The music got louder again, and we watched as the man with the bloody nose was carried out of the cage, unconscious. The jiggly girls returned, danced around, and then it was time for another bout.

This time Remington entered the ring. He hopped in place and focused on his opponent, a man who looked like he had escaped from prison by chewing through the fence. Again, the two men went after each other. Remington punched him twice and quickly got him down on the ground.

“He’s not that good,” Spencer said.

“Are you kidding? He’s a machine. A killing machine, Spencer.”

“I think I can take him.”

“Take him where?” I asked. “To the movies? To task? To town?”

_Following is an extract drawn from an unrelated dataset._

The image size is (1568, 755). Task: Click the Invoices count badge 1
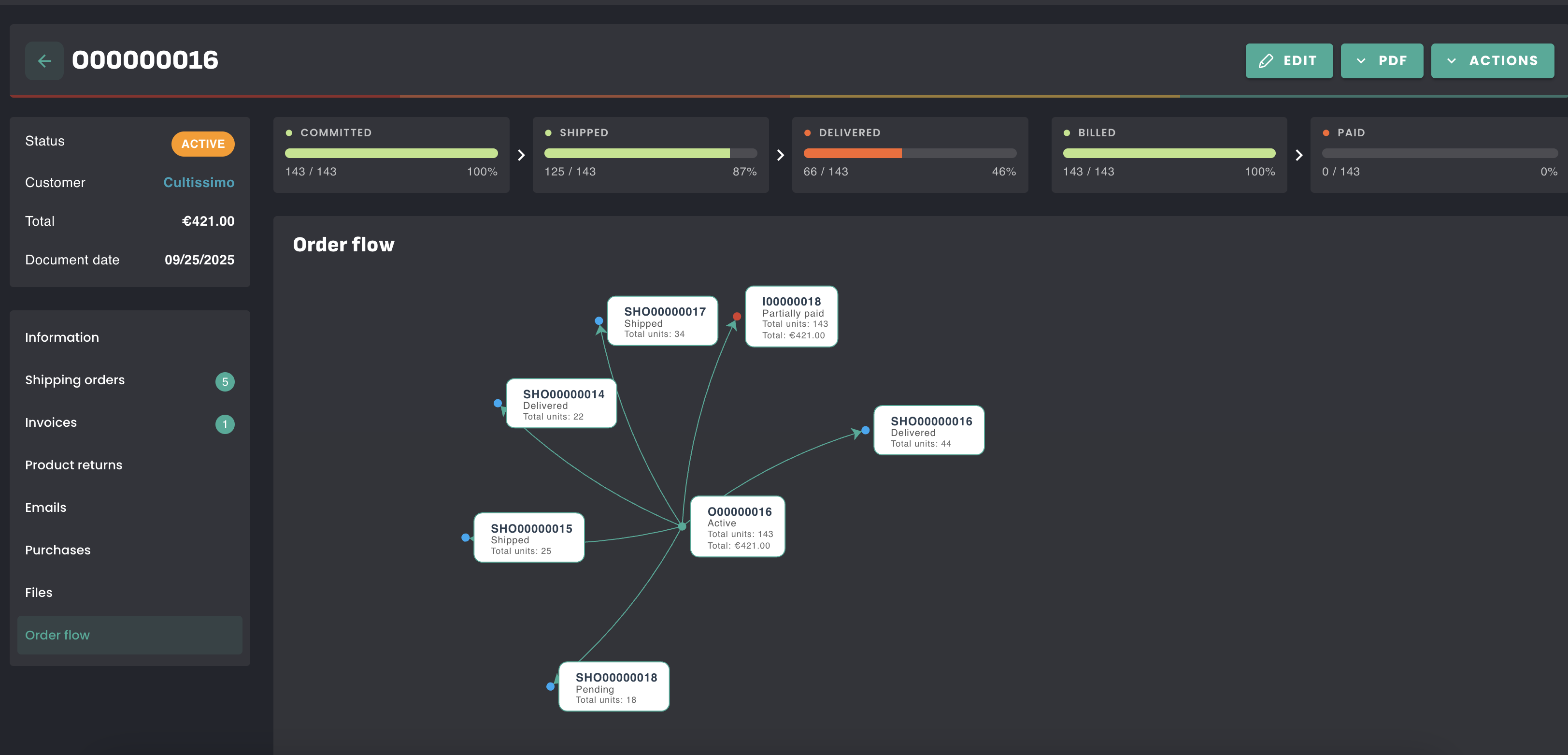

“He’s strong, but so am I,” he said. “Pinkie, are you worried about me?”

I was worried, worried that he would die, worried he wouldn’t be as pretty anymore, worried that Remington would break his leg in some horrible way where the bone pokes out of the skin, like the poor Louisville college basketball player. I shuddered.

“Of course I’m not worried,” I said. “You’re a grown man. What do I care if you make a fool out of yourself?”

Spencer flinched. “I won’t make a fool out of myself,” he insisted.

I took a breath. “Why are you doing this?”

Spencer shrugged. “Everybody needs a hobby.”

Remington made quick work of his opponent, winning in only a few minutes. Our door opened, and the flat-nosed man reappeared.

“All right,” he said. “You’re in the holding bay. Let’s go.”

The holding bay was two benches in a tunnel that
led out to the floor of the arena. The noise was so loud, it pounded in my chest.

“Can they turn the music down?” I asked the flat-nosed man. “Just a little? I have some inner-ear damage from an infection when I was twelve.”

Spencer grabbed me by the front of my shirt and sat me down on one of the benches, next to a man with a
FUCK YOU
tattoo on his forehead.

“Hi,” I told the
FUCK YOU
man. “I’m Gladie. Nice to meet you. Don’t you think the music is too loud?”

“Pinkie, shut up,” Spencer said.

“I don’t understand why it needs to be quite so loud,” I whined. “How about you all?” I asked the row of fighters, who sat facing us on the other bench.

“It gives me a migraine,” one of the fighters agreed. He had only one eye, and the top of his left ear was missing.